Akathisia may be managed with propranolol (20 to 120 mg/d in divided doses). Multiple doses (typically 3 times daily) are needed to prevent interdose withdrawal symptoms. Use this beta blocker with caution in children with asthma because of the possibility of bronchospasm.
TD. Short-term trials and a meta-analysis of atypical antipsychotic trials (>11 months’ duration, subject age <18) suggest a low annual risk for TD (0.4%).22 Large, prospective, long-term trials of atypical antipsychotics are necessary to more accurately define the risk of TD in the pediatric population, however. Retrospective analyses of adolescents treated with antipsychotics suggest 3 TD risk factors:
- early age of antipsychotic use
- medication nonadherence
- concomitant use of antiparkinsonian agents.23
Kumra et al24 identified lower premorbid functioning and greater positive symptoms at baseline as factors associated with “withdrawal dyskinesia/tardive dyskinesia” in children and adolescents with early-onset psychotic-spectrum disorders treated with typical or atypical antipsychotics.

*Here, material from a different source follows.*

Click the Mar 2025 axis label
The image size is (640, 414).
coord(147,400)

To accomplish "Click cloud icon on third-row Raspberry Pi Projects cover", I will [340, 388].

Recommendations. To minimize TD risk, use the lowest effective antipsychotic dose, monitor for abnormal involuntary movements with standardized assessments (such as the Abnormal Involuntary Movement Scale), review risks and benefits with parents and patients, and regularly evaluate the indication and need for antipsychotic therapy. It is reasonable to attempt to lower the antipsychotic dose after the patient has attained remission and been stable for 1 year.